The farmers formed the Planters' Protective Association to oppose the monopoly. Under leader Felix G. Ewing's plan, they would grow tobacco, but store it in Ewing's warehouses until the market price increased. Ewing stressed that his plan would require the cooperation of all tobacco growers. Breaking the boycott was not allowed.

==Planters' Protective Association and its conflicts==
The association was created in 1904 so farmers could sell their crop for a set price (originally set at eight cents per pound and two cents per pound over the cost of production). The Association would keep the tobacco in their own warehouses and pay the farmers when they sold its holdings. At the beginning of their work, between 70% and 95% of farmers in the county were signing contracts to deliver their crop only to the association (percentages varied in some regions). However, in the first year of the Association, many non member producers, and even Association members, ignored their pledges. They undermined the attempt to meet the Tobacco Trust (Monopoly) on an economic basis. They chose to seek personal profit, as the Trust then paid ten to twelve cents per pound in an attempt to destroy the Association. For example, in 1906, non-members were selling to the Trust at ten to twelve cents a pound while Association members were receiving seven and one-eighth cents.

In order to solve this problem, farmers in the association met at Stainback School House, where they decided that some of the members should become "Possum Hunters". Possum Hunters were told to visit non-members in groups of not less than five men, but no more than 2,000, to put pressure on non-member farmers to join and increase the strength of the Association. These nightly meetings eventually led to the violence of the Masked Silent Brigade (or the Night Riders).

==American Tobacco Company (ATC)==
The American Tobacco Company, also known as the Tobacco Trust, was one of the most sophisticated and highly financed industrial monopolies in the late 1890s. When the burley tobacco crop of 1906 and 1907 was boycotted by the ATC, farmers resorted to desperate measures. In the year 1908, more than 35,000 farmers in more than 30 counties did not plant tobacco, and an entire year's worth of crop was lost. As a result, the ATC agreed to the farmers' demands in November 1908.

==Attacks==
The Night Riders began to attack the farms and crops of people who did not support the Association. Large groups of armed Night Riders even took over some towns in actions in which they destroyed tobacco crops stored in Trust warehouses, as well as the buildings and machinery. They also attacked individuals who supported the Trust. The Night Riders were known to be an efficient association.
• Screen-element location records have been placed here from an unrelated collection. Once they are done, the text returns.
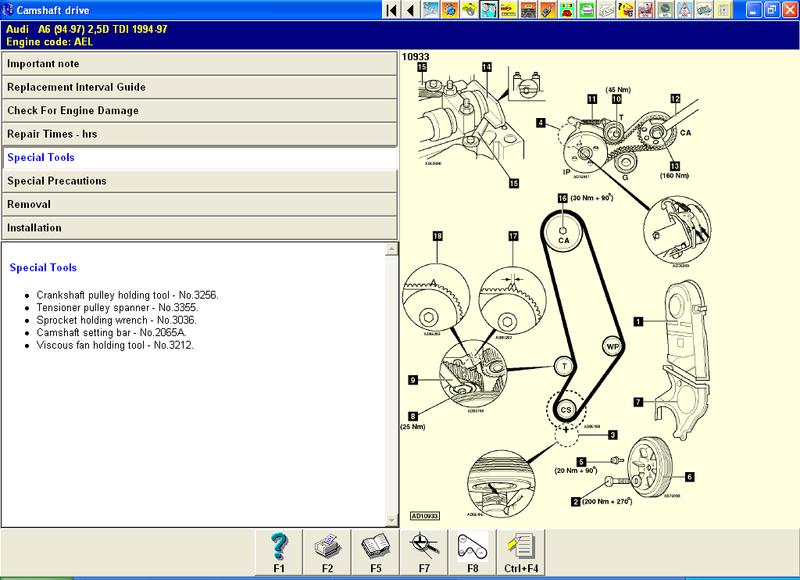Expand Repair Times - hrs section

pyautogui.click(x=198, y=133)
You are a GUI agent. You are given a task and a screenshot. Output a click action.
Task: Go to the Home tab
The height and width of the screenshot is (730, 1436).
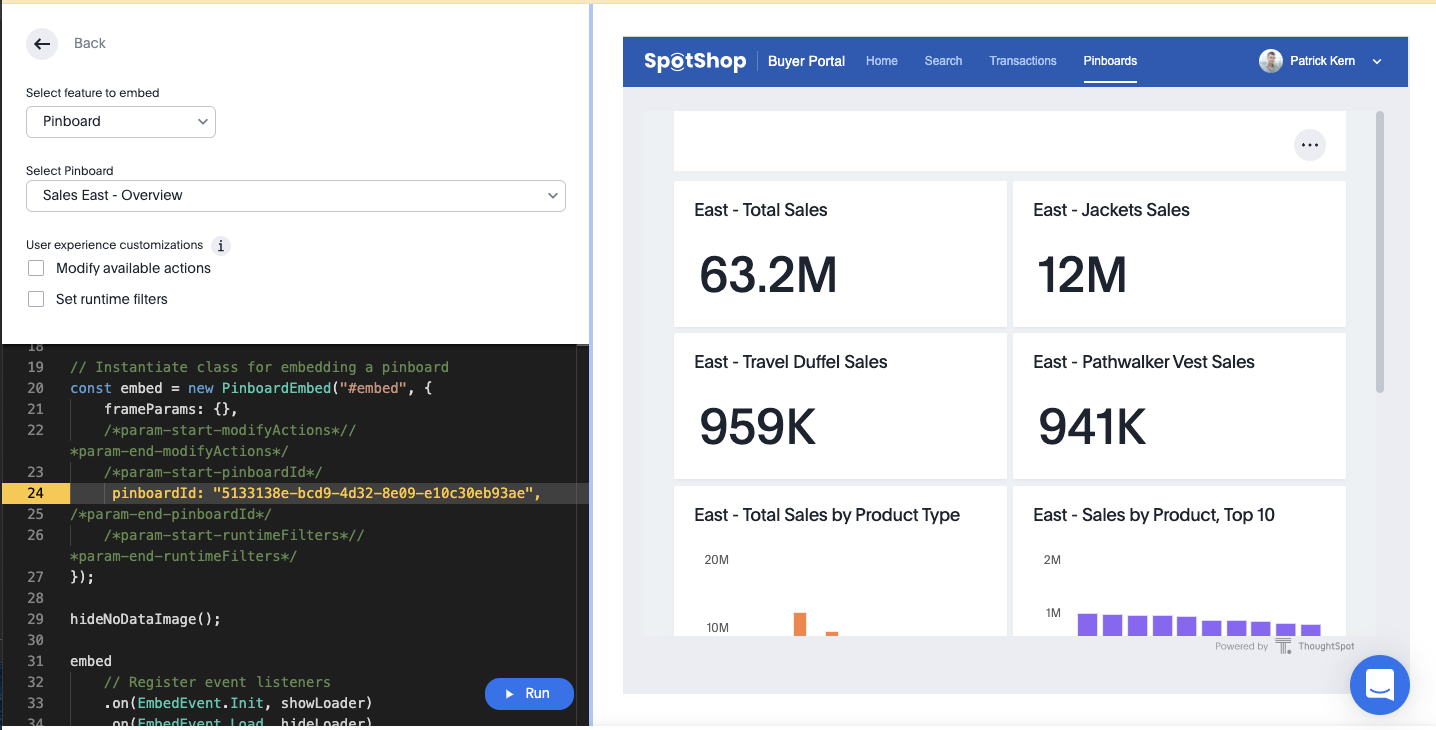pos(881,61)
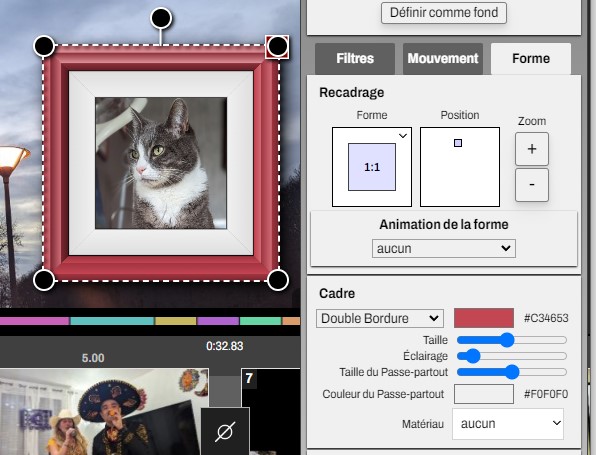The height and width of the screenshot is (455, 596).
Task: Click the no-transition icon between clips
Action: pos(225,431)
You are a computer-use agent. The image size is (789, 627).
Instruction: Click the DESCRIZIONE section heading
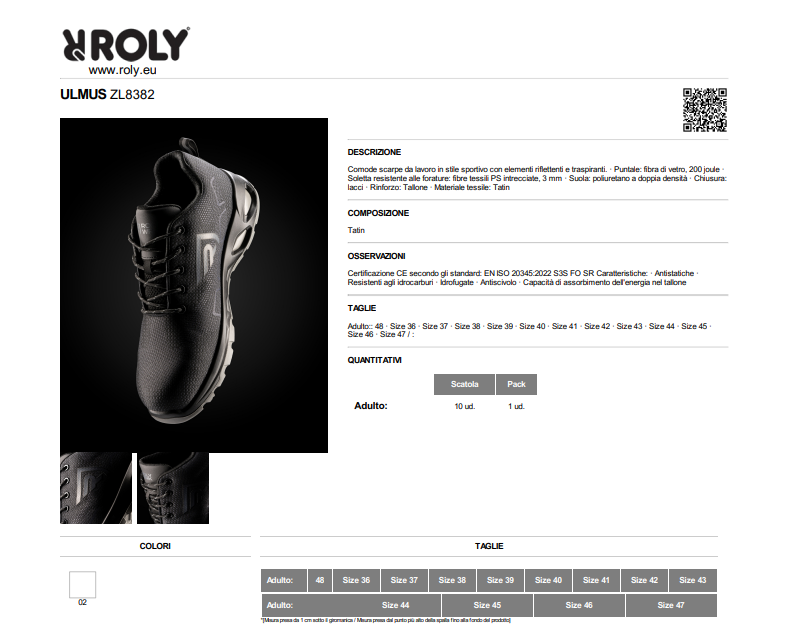[374, 152]

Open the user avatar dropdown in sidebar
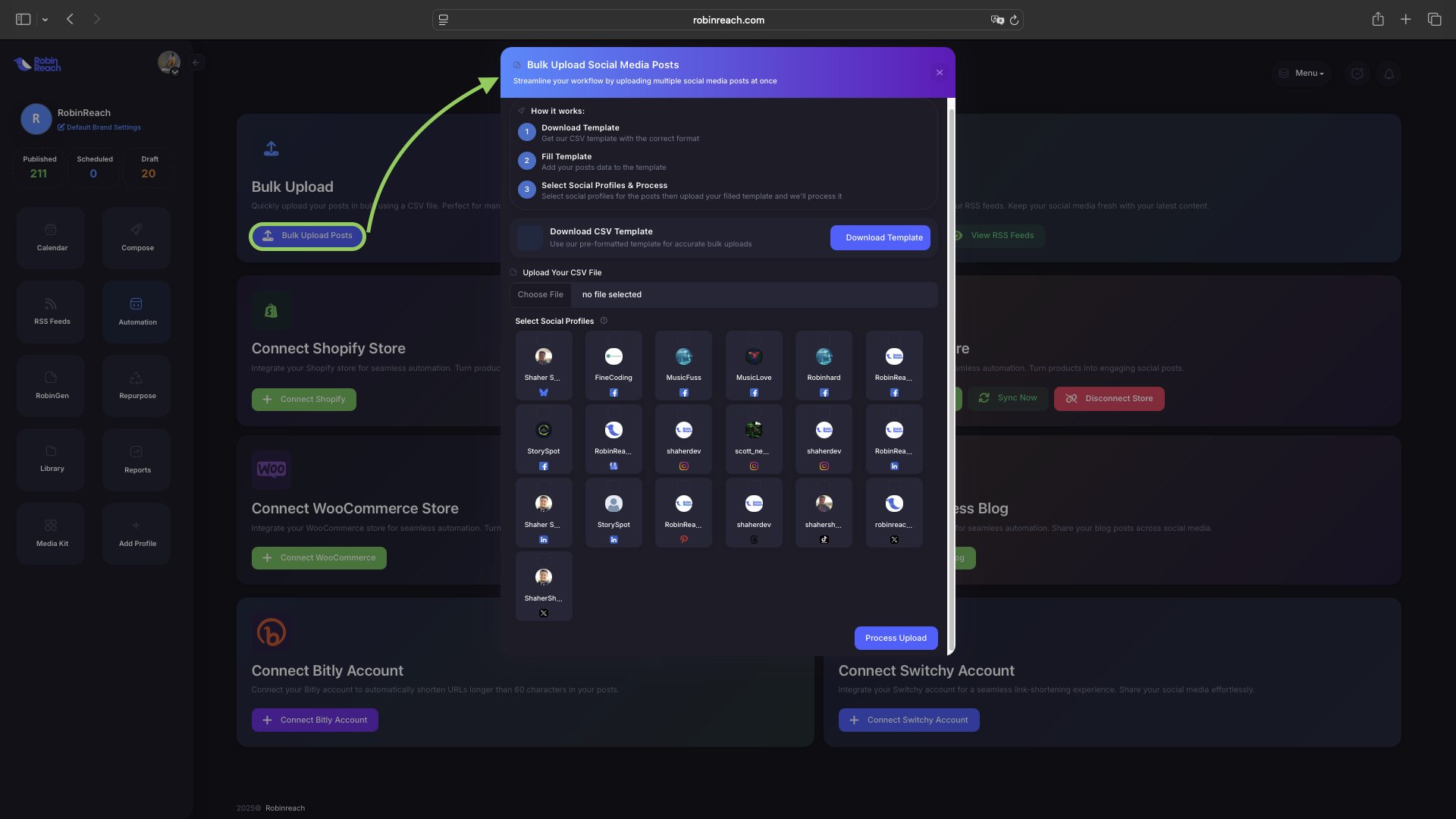tap(169, 62)
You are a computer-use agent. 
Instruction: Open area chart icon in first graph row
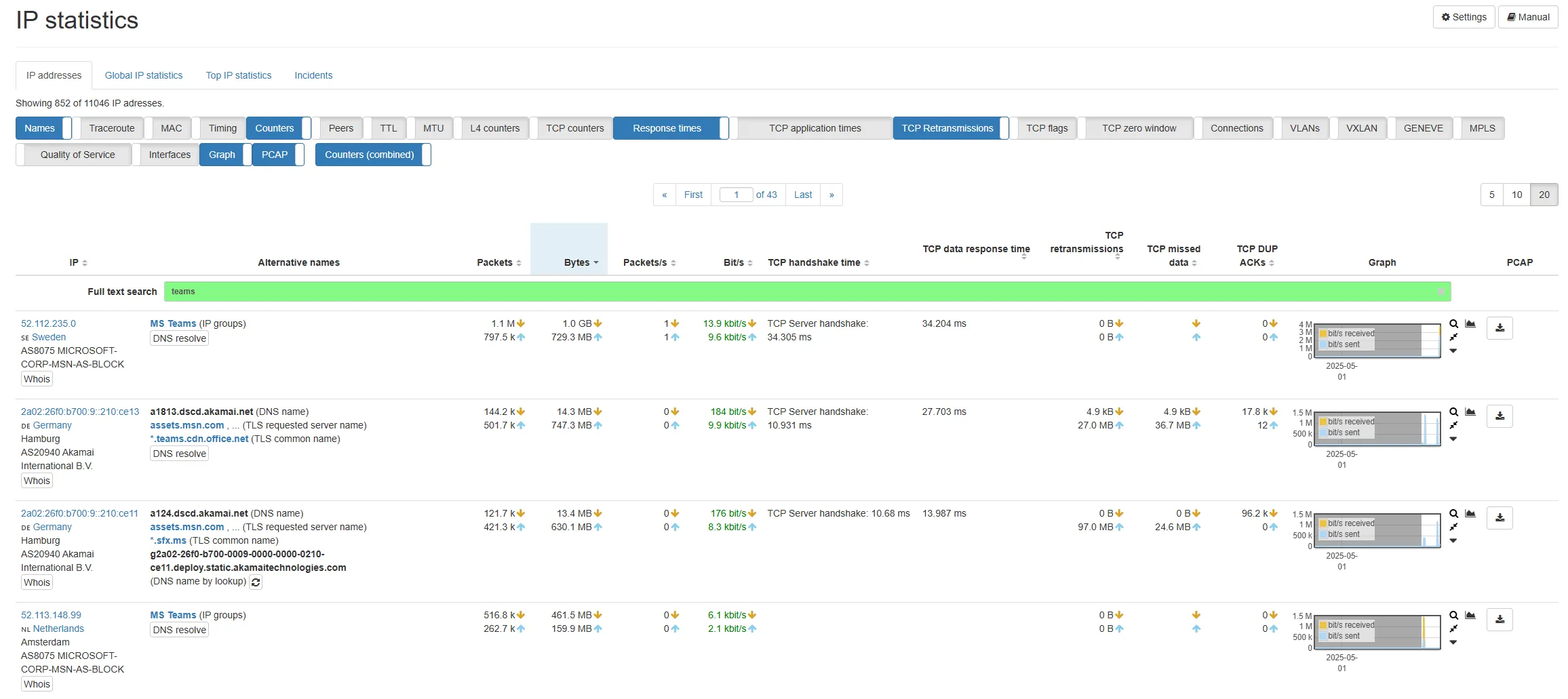pos(1470,324)
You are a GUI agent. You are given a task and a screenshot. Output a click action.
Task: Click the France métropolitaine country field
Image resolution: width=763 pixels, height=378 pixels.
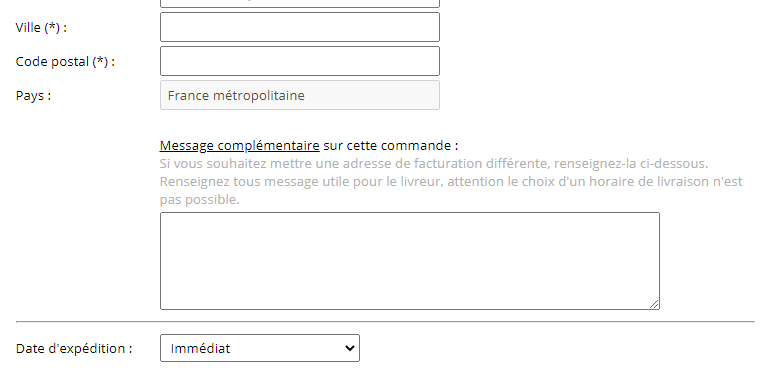pos(300,95)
In 1908, the association exerted its peak of control, having gained nearly complete control of the Dark Leaf tobacco crop. The Night Riders achieved their success through violence, illegal, vigilante actions, and terrorism. In order to protect themselves from the government, some Night Riders gained election into office in affected Dark Patch regions. They gained control of elected judicial positions and officers of the counties. Attorneys for some victims began to move plaintiffs out of Kentucky to establish residency elsewhere and qualify for a lawsuit in the federal courts. This broke the power of the Night Riders in local courts and brought them under the judicial process.

==Related 1920s actions==
In the 1920s, the Burley [Bright Leaf] Tobacco Growers Cooperative Association tried to compete with a monopoly buyer. They also faced a deep decline in the price of Bright Leaf Tobacco as the Dark Patch growers had encountered. They had a large number of voluntary members who pledged to sell only to the Burley Association, in order to consolidate the season's harvest for price negotiation with the monopoly. The Burley Association would keep the crop and sell it at an acceptable price, then use the money to pay the producers. This action was initially successful, but the monopoly later reduced the price it paid to the Association and its members.